Pour pousser un peu plus loin cette réflexion, rappelons-nous cette doctrine que saint Paul affirme en plusieurs endroits, qui n'est pas explicitée dans cet évangile, mais qui est tout à fait convergente, cette doctrine par laquelle saint Paul nous explique que, par le baptême et par cette vie baptismale qui ne s'arrête pas au moment de la célébration du baptême mais qui envahit toute notre existence, par le don de l'Esprit nous devenons d'autres Christ. L'Esprit Saint façonne notre cœur, façonne notre être profond, façonne notre vie à la ressemblance de la vie du Christ. Si donc nous sommes baptisés, nous devons devenir semblables au Christ et l'on a le droit, en nous voyant, en nous regardant, de nous dire : "Montre-moi le Christ montre-moi en toi le visage du Christ, montre-moi dans tes actes la miséricorde de Dieu, montre-moi dans ta manière de vivre la lumière de Dieu". Et si, ayant reçu cette grâce du baptême, ayant reçu l'Esprit Saint, nous avons éteint en nous, par notre indifférence, par notre péché ou bien simplement parce qu'avec un peu de légèreté nous nous imaginons avoir perdu la foi, ou ne plus être tout à fait sûr de ce que nous avons reçu, nous restons redevables de cette grâce qui nous a été faite. Tant que nous sommes officiellement chrétiens, les hommes qui ne le sont pas et qui nous entourent ont le droit de nous demander cette ressemblance avec le Christ et nous ne pouvons la montrer que si l'Esprit Saint demeure en nous, car seul l'Esprit Saint peut dessiner en nous cette ressemblance du Christ. Autrement un baptisé qui ne vit pas de l'Esprit est incapable de ressembler au Christ alors qu'il le devrait.

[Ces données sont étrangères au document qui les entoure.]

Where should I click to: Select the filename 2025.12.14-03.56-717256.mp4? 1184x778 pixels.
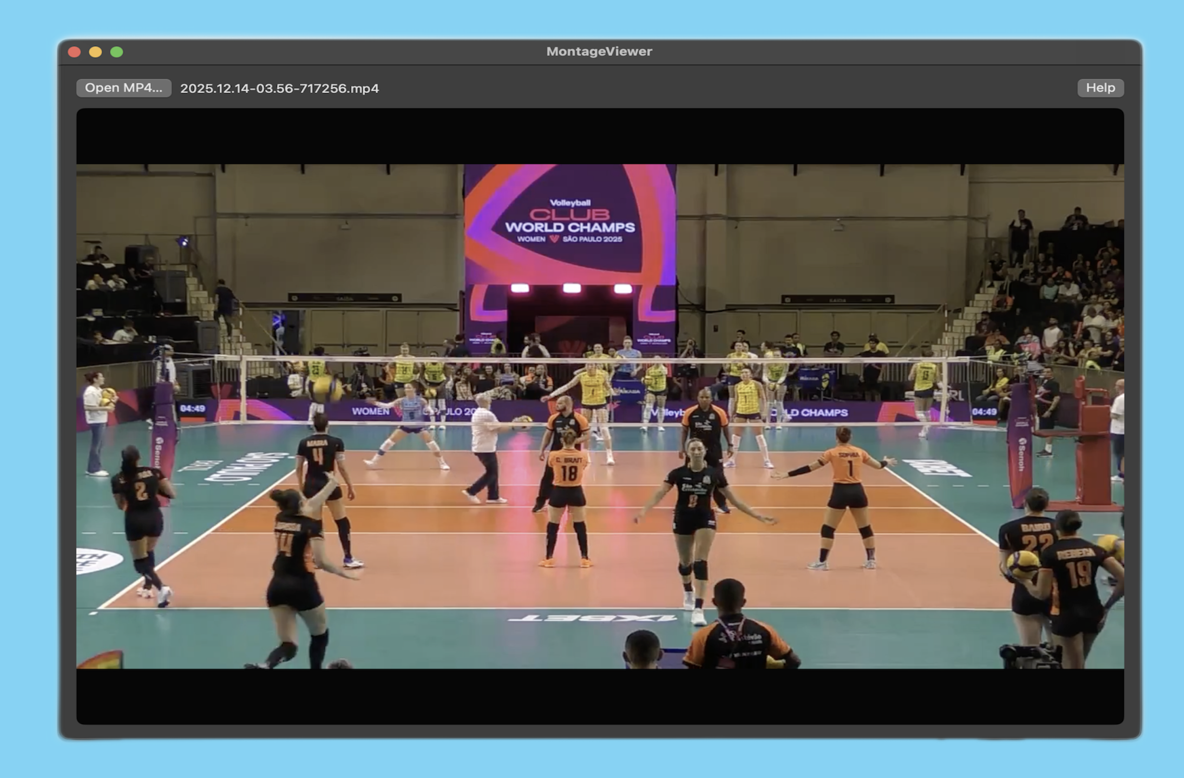(x=279, y=88)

Et cela parce qu'il s'est replié sur ses propres forces et qu'il a laissé se perdre cette présence vivifiante de l'Esprit.
Voyez frères, quelle est notre responsabilité de chrétiens et quelle est la gravité de notre action, de notre vie, non seulement pour nous mais aussi pour tous ceux qui nous entourent. Souvenons-nous que le Christ, au moment de quitter ses disciples a prié pour l'unité : "Soyez un afin que le monde croie." Et si le monde ne croit pas, c'est parce qu'il ne voit pas le visage du Christ sur ceux qui devraient le lui manifester et qui, à cause de leur péché ont obscurci cette image et par conséquent frustrent le monde de cette présence du Christ dont il a besoin pour se convertir et croire.

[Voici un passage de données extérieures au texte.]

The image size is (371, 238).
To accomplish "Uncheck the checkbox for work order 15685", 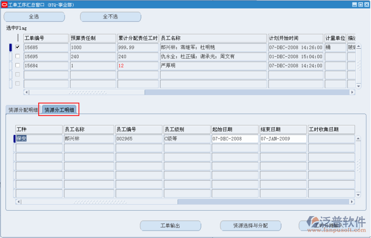I will pyautogui.click(x=17, y=47).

Mesurons cette responsabilité au moment où nous allons recevoir le corps et le sang du Christ. Que véritablement nous ouvrions notre cœur à cette venue du Christ pour qu'elle ne soit pas simplement un acte de culte mais notre transformation profonde afin que nous lui devenions davantage semblables et que nos frères puissent le lire sur notre visage et que par conséquent nous puissions remplir notre mission de serviteurs qui connaissent la volonté de leur maître.